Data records
• • • • • • •
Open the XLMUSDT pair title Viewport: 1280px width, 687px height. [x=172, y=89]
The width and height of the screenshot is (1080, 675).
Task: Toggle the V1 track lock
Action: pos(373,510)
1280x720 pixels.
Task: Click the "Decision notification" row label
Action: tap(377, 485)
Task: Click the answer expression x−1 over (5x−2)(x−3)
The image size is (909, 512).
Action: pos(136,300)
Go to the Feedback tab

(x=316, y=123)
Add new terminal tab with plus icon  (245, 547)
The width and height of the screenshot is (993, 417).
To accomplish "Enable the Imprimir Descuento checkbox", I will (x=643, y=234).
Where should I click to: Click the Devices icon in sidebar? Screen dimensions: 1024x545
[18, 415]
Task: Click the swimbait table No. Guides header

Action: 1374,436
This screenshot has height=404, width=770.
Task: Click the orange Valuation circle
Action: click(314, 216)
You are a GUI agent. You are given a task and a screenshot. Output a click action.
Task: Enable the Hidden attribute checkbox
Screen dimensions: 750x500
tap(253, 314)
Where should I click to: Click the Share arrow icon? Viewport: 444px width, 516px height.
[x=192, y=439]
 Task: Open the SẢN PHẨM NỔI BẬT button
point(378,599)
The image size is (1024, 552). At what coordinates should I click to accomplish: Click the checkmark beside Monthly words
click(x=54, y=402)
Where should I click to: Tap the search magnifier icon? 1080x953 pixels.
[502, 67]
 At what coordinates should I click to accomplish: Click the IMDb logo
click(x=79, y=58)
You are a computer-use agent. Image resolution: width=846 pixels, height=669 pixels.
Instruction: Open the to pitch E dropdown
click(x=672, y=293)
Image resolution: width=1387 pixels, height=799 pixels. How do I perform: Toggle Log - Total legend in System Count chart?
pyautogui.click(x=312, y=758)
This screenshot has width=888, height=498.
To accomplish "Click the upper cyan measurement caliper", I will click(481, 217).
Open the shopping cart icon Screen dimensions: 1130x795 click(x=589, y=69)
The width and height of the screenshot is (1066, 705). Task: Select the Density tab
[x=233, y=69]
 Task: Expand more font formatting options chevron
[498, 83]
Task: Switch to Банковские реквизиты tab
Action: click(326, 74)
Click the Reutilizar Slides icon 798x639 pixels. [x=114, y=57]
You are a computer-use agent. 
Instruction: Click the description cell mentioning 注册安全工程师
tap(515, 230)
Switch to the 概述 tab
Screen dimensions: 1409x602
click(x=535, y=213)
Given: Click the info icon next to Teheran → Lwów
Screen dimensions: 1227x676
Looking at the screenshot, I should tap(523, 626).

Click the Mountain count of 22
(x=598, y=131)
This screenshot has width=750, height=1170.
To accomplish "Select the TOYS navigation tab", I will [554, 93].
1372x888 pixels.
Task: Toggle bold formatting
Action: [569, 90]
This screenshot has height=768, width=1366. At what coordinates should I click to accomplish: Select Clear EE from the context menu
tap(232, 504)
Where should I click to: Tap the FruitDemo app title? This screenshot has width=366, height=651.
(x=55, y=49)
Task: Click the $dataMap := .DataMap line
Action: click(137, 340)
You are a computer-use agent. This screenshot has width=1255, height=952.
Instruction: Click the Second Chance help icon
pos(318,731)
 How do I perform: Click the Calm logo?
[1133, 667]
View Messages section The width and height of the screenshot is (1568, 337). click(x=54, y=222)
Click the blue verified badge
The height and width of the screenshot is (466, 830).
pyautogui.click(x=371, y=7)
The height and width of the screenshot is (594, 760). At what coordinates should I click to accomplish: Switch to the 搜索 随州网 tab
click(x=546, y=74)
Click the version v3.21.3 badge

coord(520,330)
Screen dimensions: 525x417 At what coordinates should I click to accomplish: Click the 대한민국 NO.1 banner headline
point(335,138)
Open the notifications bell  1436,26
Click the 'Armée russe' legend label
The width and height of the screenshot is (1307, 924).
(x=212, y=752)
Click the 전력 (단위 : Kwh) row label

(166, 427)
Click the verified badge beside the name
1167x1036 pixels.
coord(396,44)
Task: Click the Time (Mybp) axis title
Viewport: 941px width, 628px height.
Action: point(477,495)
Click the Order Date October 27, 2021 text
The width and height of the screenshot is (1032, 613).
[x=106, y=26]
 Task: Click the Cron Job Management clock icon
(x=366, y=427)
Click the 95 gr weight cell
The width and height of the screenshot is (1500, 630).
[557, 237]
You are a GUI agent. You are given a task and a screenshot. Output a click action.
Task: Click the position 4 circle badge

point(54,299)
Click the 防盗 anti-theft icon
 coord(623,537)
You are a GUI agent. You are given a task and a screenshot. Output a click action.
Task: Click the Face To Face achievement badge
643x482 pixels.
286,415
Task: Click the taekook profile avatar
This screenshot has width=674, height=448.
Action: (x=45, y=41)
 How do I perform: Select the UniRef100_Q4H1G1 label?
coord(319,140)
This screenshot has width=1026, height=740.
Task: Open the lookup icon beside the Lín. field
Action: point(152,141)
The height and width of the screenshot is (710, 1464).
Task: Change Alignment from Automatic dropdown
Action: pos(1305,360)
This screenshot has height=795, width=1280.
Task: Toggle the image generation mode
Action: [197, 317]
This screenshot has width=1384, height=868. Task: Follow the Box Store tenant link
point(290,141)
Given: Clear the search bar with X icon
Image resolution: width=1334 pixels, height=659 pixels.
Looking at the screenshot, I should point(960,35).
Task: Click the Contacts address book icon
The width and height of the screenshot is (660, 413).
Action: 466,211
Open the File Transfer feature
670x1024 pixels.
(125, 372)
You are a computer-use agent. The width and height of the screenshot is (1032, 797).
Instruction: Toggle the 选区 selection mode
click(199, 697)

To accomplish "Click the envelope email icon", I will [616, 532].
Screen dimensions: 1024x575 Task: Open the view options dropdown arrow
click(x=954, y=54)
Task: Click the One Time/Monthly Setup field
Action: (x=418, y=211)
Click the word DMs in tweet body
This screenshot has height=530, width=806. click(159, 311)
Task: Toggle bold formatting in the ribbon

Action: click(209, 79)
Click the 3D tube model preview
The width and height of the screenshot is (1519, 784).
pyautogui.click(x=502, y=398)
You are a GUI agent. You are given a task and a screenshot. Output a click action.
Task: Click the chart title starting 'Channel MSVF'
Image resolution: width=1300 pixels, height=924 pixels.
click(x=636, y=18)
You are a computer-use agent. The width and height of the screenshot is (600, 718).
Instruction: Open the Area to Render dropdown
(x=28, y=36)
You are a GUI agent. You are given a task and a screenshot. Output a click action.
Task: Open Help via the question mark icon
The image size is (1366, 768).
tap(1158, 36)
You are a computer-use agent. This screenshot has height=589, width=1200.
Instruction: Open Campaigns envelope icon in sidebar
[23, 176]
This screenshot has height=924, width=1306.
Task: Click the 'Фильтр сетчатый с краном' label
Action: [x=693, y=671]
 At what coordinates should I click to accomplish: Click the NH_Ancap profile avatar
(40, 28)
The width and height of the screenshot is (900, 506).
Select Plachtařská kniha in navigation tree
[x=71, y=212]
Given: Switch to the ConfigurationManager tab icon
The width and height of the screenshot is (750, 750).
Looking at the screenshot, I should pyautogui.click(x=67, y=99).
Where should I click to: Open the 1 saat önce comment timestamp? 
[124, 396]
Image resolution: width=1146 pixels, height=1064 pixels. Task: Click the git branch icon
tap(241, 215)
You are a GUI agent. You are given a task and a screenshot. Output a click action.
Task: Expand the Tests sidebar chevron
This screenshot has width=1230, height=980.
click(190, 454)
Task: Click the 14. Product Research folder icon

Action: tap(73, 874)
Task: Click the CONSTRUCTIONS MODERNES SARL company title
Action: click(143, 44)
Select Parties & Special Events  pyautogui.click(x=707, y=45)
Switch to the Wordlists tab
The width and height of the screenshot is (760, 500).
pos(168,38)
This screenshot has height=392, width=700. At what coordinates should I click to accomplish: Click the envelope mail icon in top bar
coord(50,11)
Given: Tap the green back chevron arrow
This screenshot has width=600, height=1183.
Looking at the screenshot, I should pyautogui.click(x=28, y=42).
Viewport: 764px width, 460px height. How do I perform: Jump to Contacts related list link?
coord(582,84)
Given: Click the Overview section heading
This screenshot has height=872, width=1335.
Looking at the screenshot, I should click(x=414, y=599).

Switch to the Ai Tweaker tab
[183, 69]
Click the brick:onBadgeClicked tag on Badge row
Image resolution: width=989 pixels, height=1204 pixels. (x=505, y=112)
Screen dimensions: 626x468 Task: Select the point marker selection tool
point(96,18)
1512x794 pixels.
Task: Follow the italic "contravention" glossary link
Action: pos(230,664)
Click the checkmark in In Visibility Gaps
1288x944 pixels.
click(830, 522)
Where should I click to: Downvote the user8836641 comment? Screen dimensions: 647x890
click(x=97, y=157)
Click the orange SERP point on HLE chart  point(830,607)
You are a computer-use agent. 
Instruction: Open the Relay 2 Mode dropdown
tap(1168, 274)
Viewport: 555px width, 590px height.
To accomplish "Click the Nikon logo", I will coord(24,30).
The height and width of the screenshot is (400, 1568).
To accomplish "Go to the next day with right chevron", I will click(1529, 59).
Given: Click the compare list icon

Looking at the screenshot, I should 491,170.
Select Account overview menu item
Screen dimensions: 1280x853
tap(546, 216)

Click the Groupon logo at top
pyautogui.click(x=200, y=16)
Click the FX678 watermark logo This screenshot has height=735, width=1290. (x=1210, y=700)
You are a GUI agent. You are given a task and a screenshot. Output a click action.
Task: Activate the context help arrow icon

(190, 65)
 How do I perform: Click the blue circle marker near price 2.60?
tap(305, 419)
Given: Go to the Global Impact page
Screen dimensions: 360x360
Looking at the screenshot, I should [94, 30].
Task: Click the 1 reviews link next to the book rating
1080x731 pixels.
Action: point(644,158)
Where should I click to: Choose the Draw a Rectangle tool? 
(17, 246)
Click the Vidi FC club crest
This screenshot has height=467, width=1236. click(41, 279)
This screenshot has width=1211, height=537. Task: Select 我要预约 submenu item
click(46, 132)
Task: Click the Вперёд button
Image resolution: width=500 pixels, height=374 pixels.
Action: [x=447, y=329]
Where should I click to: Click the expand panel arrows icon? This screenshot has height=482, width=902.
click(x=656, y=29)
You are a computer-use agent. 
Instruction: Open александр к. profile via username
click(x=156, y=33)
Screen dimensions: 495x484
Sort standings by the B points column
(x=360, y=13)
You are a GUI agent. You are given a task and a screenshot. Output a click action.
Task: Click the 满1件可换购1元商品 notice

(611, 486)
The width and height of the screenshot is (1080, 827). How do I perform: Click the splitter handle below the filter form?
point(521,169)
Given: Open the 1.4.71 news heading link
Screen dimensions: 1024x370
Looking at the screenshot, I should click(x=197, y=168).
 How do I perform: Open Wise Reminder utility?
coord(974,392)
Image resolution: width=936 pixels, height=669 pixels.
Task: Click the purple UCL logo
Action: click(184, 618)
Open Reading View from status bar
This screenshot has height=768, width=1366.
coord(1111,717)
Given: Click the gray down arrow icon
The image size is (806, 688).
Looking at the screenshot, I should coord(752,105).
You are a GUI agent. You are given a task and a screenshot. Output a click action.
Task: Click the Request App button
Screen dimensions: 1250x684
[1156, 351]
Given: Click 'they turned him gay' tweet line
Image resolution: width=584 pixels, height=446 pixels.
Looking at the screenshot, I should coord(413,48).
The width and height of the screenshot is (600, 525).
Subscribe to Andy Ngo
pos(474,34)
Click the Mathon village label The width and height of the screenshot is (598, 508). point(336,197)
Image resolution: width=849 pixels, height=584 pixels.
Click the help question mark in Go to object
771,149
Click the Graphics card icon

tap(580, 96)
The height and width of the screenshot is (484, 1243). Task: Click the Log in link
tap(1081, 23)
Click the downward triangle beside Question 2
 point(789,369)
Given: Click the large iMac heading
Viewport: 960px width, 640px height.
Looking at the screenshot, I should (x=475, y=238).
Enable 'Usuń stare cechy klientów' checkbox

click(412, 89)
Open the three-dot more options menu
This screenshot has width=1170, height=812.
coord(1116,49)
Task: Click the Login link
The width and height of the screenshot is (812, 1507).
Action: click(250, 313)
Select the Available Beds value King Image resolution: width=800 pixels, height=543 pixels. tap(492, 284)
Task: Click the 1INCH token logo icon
• • • • • • •
Output the lines of the records above exactly as they appear, from the line containing "How do I perform: Click the Calm logo?" through the line containing "Click the Order Date October 27, 2021 text".

 How do I perform: Click the Calm logo?
[1133, 667]
View Messages section The width and height of the screenshot is (1568, 337). click(x=54, y=222)
Click the blue verified badge
The height and width of the screenshot is (466, 830).
pyautogui.click(x=371, y=7)
The height and width of the screenshot is (594, 760). At what coordinates should I click to accomplish: Switch to the 搜索 随州网 tab
click(x=546, y=74)
Click the version v3.21.3 badge

coord(520,330)
Screen dimensions: 525x417 At what coordinates should I click to accomplish: Click the 대한민국 NO.1 banner headline
point(335,138)
Open the notifications bell  1436,26
Click the 'Armée russe' legend label
The width and height of the screenshot is (1307, 924).
(x=212, y=752)
Click the 전력 (단위 : Kwh) row label

(166, 427)
Click the verified badge beside the name
1167x1036 pixels.
coord(396,44)
Task: Click the Time (Mybp) axis title
Viewport: 941px width, 628px height.
Action: point(477,495)
Click the Order Date October 27, 2021 text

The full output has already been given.